Iranians living in the US and Canada are determined not to let Mr Ahmadinejad use the international stage to distract from his domestic problems. Numerous protests are planned to draw attention to the ongoing repression of the opposition in Iran. Marchers plan to drape the Brooklyn Bridge with a huge green scroll, the colour of Iran's opposition movement, tomorrow. Human rights groups have called on the general assembly to appoint a special envoy to investigate post-election abuses. New York's swish Helmsely Hotel, meanwhile, cancelled a booking for a banquet after learning that Mr Ahmadinejad was to be the guest of honour.

Many American and Iran experts invited to meet the Iranian president at private functions during his previous visits to New York now see little point in repeating the exercise, believing it would send the wrong signal now. "Iranians who have had even passing contacts with American and western scholars [and many who have not] are now in jail and being forced to confess that this was all part of a plot to overthrow the Islamic Republic," Prof Gary Sick, a pre-eminent Iran expert at New York's Columbia University, wrote in his blog (http://garysick.tumblr.com/).

The Iranian president garnered widespread media coverage on his previous visits to the UN. His first trip in 2005 provoked controversy at home when he claimed that a celestial green light had surrounded him as he addressed world leaders. Last year Mr Ahmadinejad assured the general assembly that the "American empire" was nearing collapse. In 2007, he was chastised as a "petty dictator" by the head of Columbia University, where Mr Ahmadinejad stunned an audience by declaring: "In Iran we don't have homosexuals like in your country."

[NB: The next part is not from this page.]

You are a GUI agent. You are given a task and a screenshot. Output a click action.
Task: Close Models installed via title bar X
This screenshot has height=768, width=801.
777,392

In the same year, the Iranian leader sat stony-faced through former US president George W Bush's address to the world body in which he denounced Iran as a "brutal" regime. When Mr Ahmadinejad made his speech a few hours later, only a note-taker was present from the US delegation. Mr Obama is expected to follow suit by skipping the Iranian president's speech today. In his 2006 speech to the general assembly, Mr Ahmadinejad lambasted Israel, saying its regime "has been a constant source of threat and insecurity in the Middle East region, waging war and spilling blood and impeding the progress of regional countries". He would be acting out of character if he does not deliver a similar rant today.

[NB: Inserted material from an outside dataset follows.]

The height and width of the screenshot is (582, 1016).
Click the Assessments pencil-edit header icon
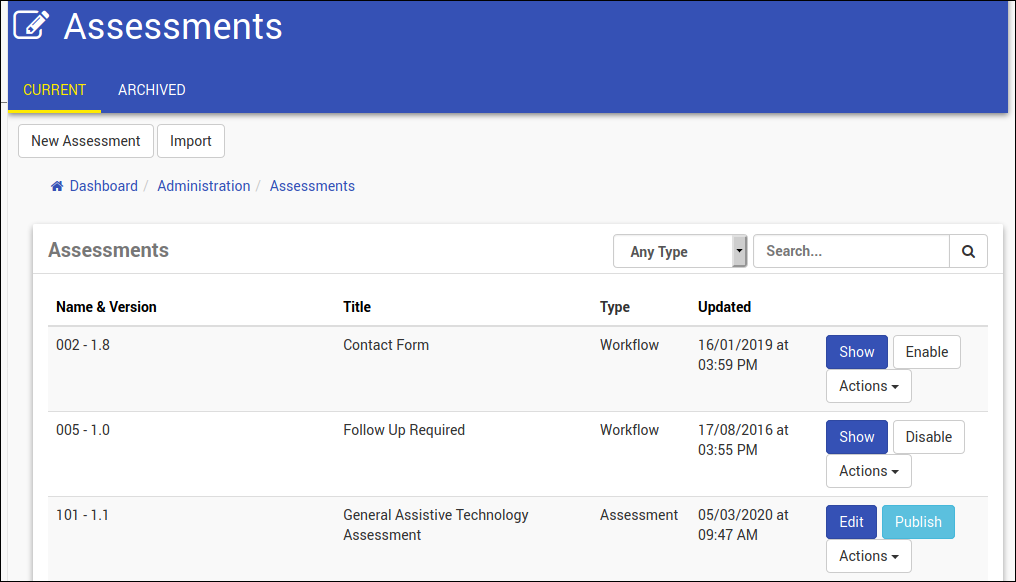[x=32, y=24]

His speech is also expected to strongly defend Tehran's nuclear programme. But his words will be scrutinised closely to see whether he elaborates on a vague package of Iranian proposals to defuse the nuclear issue recently submitted to the six world powers. The proposals ignored Iran's nuclear programme, but called for global nuclear disarmament, which Iran experts say could represent an opening for talks on Iran's nuclear programme.